Catherine Lemorton est-elle dans le vrai lorsqu’elle affirme que les professionnels de santé sont subventionnés par la Sécurité sociale et les complémentaires ? La députée PS de Haute-Garonne a fait cette déclaration mardi dernier, devant l’Association des journalistes de l'information sociale (AJIS). « Sans ce système, a expliqué Catherine Lemorton, les professionnels n'auraient pas les mêmes revenus. »

Vrai ou faux ? Pour savoir si ces propos correspondent à une réalité économique, « le Quotidien » a donné la parole à deux observateurs du système de santé français.

Faux pour l'économiste de la santé, Claude Le Pen

Pour Claude Le Pen, Catherine Lemorton confond la cause et la conséquence. « L’Assurance-maladie n’a pas été créée pour assurer des revenus aux médecins, relève le professeur d’économie de la santé. La réalité économique, c’est que les patients sont aidés pour avoir accès à des soins qu’ils devraient payer s’il n’y avait pas de Sécu. Ce sont donc eux qui sont subventionnés, pas les professionnels. »

Le point de vue de Catherine Lemorton est même « un peu pervers », juge Claude Le Pen : « C’est un peu comme si le patient ne comptait pas, qu’il était un prétexte à l’activité médicale. »

Les médecins ne profitent-ils pas de ce système ? « C’est une évidence, reconnaît Claude Le Pen. Mais ce n’est pas le but. »

Une polémique dépassée ?

Pour le sociologue Frédéric Pierru, le raccourci de Catherine Lemorton n’est pas aberrant. « Si les patients n’étaient pas subventionnés par la Sécu, la demande et l’activité médicale seraient nettement plus faibles. Il y a toute une frange de la population qui ne pourrait pas se payer de médecins », argumente le chercheur.

Autrement dit, les médecins bénéficient de la solvabilité des patients subventionnés par l’Assurance-maladie. « La réalité historique, c’est que la profession médicale n’a jamais été aussi florissante qu’après guerre, avec la création de la Sécurité sociale », rappelle Frédéric Pierru. « Le vocabulaire utilisé par Catherine Lemorton heurte et choque parce qu’il est en contradiction avec l’identité libérale historique de la médecine de ville », ajoute le sociologue.

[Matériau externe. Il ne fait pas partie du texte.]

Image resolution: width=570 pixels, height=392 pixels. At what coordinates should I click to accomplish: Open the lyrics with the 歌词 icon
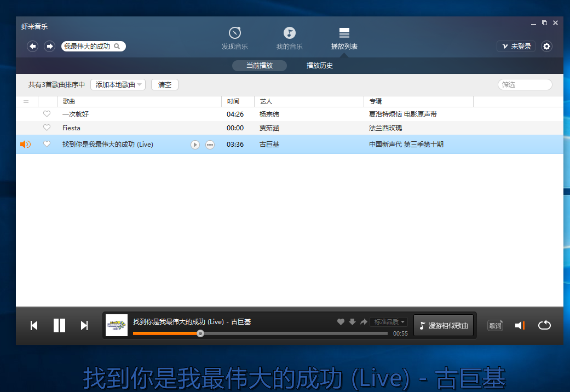tap(495, 325)
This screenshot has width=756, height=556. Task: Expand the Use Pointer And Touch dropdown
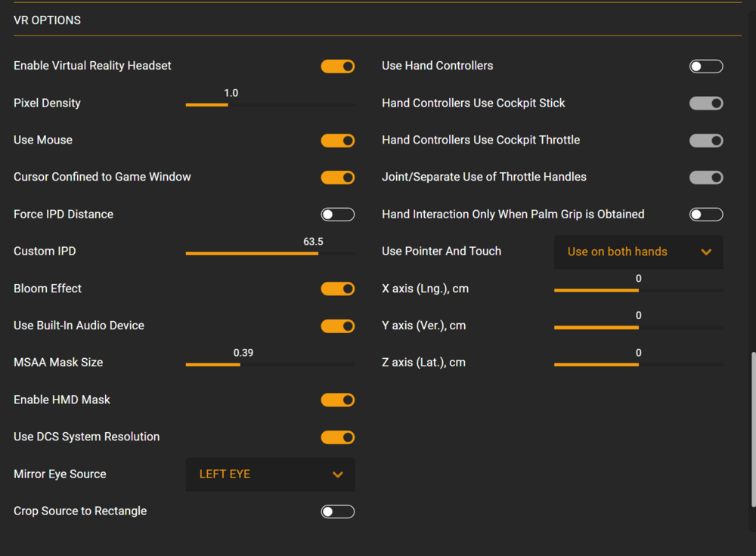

Dans un communiqué, le syndicat des médecins libéraux (SML) a en effet dénoncé les propos de la députée PS et évoqué « la croisade menée contre la médecine libérale ». « Non, la Sécurité sociale ne “subventionne” aucun médecin, insiste le SML. Les médecins libéraux ne sont pas  et ne seront pas — les employés des caisses. »

Le spectre du fonctionnariat ? « C’est une polémique un peu dépassée, répond Frédéric Pierru. Je ne suis pas sûre qu’elle parle aux jeunes médecins moins rétifs à l’idée du salariat. »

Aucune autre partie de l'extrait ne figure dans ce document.